[Start of section]

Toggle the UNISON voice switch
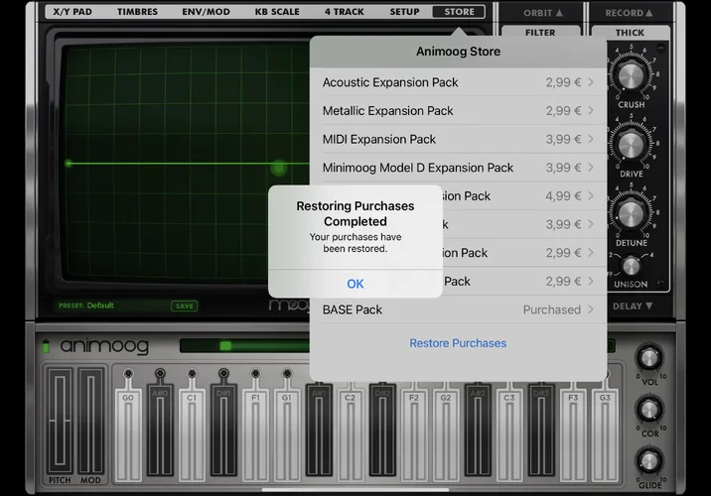The height and width of the screenshot is (496, 711). coord(631,266)
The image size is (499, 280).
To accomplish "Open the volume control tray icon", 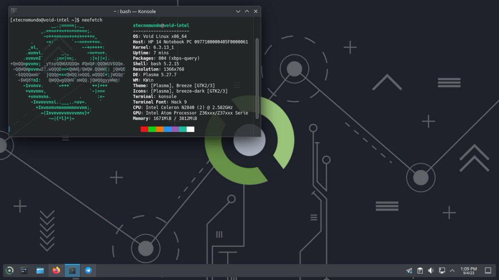I will 431,270.
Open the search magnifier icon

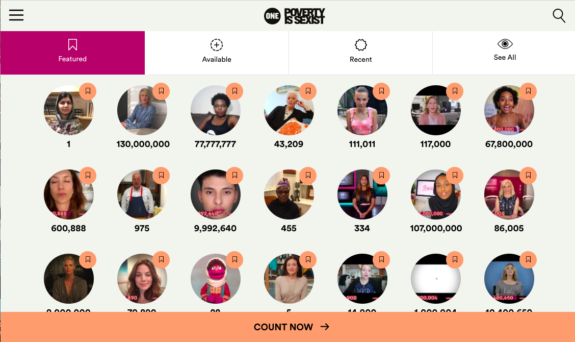(x=559, y=16)
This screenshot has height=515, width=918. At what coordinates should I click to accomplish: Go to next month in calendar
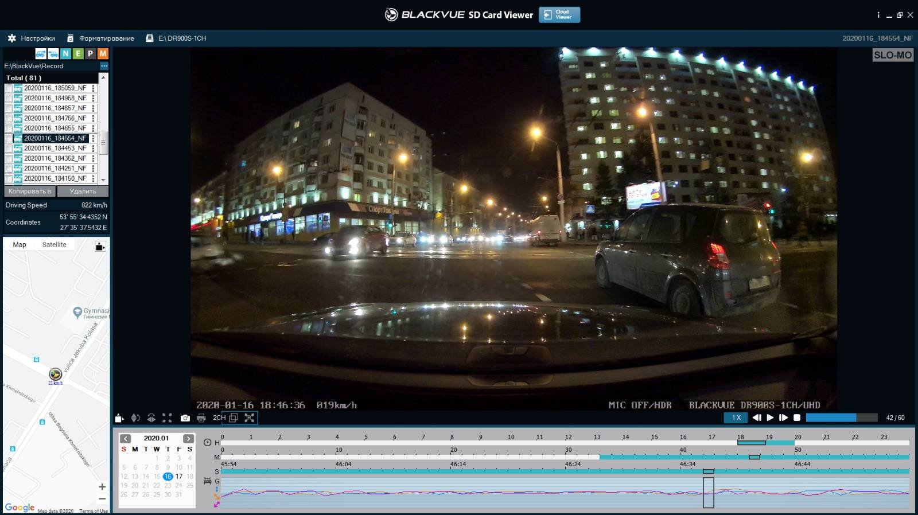[x=188, y=438]
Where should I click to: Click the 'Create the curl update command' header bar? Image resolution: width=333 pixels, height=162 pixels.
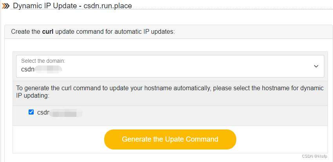(168, 32)

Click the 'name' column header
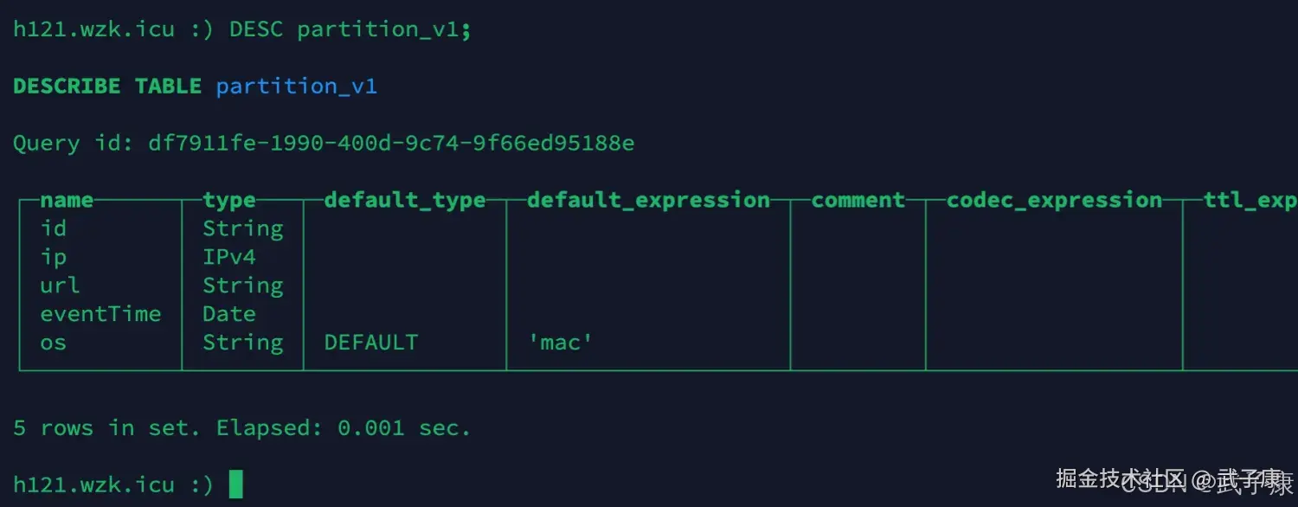(x=67, y=200)
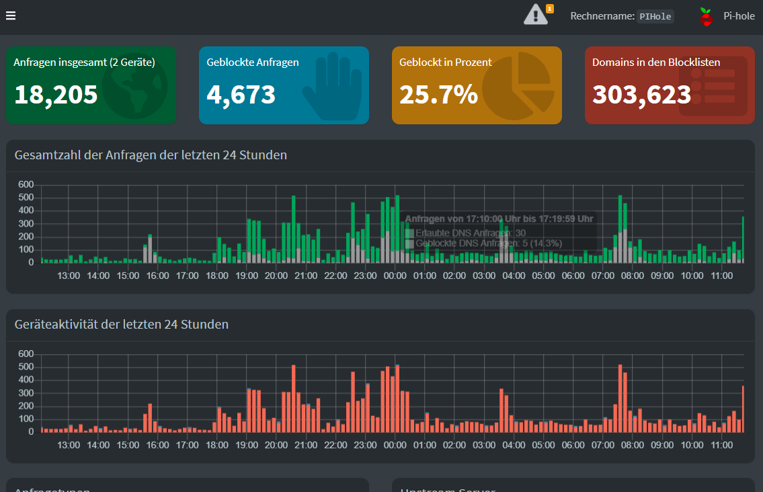Open the Anfragen insgesamt statistics card
The image size is (763, 492).
point(91,85)
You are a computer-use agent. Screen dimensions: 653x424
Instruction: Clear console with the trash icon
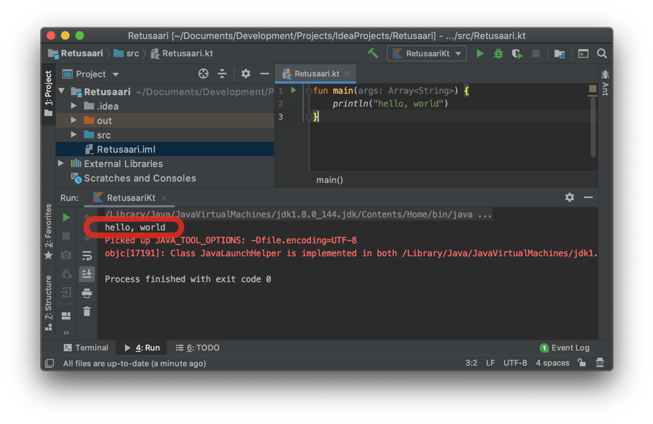tap(86, 312)
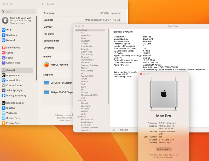Select Graphics/Displays in hardware list
Screen dimensions: 209x161
89,65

[End of section]

> **What to produce**:
Output the line containing "Open the search magnifier icon" along with every line after it to the end of the material, exactly as written, but without pictures.

> **Result**:
Open the search magnifier icon

(x=559, y=16)
This screenshot has height=515, width=918. At what coordinates should I click to accomplish: Go to next month in calendar
[x=188, y=438]
Where should I click to: Click the 'Create the curl update command' header bar? Image resolution: width=333 pixels, height=162 pixels.
(168, 32)

Click the 'name' column header
(x=67, y=200)
Open the Anfragen insgesamt statistics card
The image size is (763, 492).
point(91,85)
You are a computer-use agent. Screen dimensions: 653x424
Instruction: Clear console with the trash icon
tap(86, 312)
Select Graphics/Displays in hardware list
Screen dimensions: 209x161
89,65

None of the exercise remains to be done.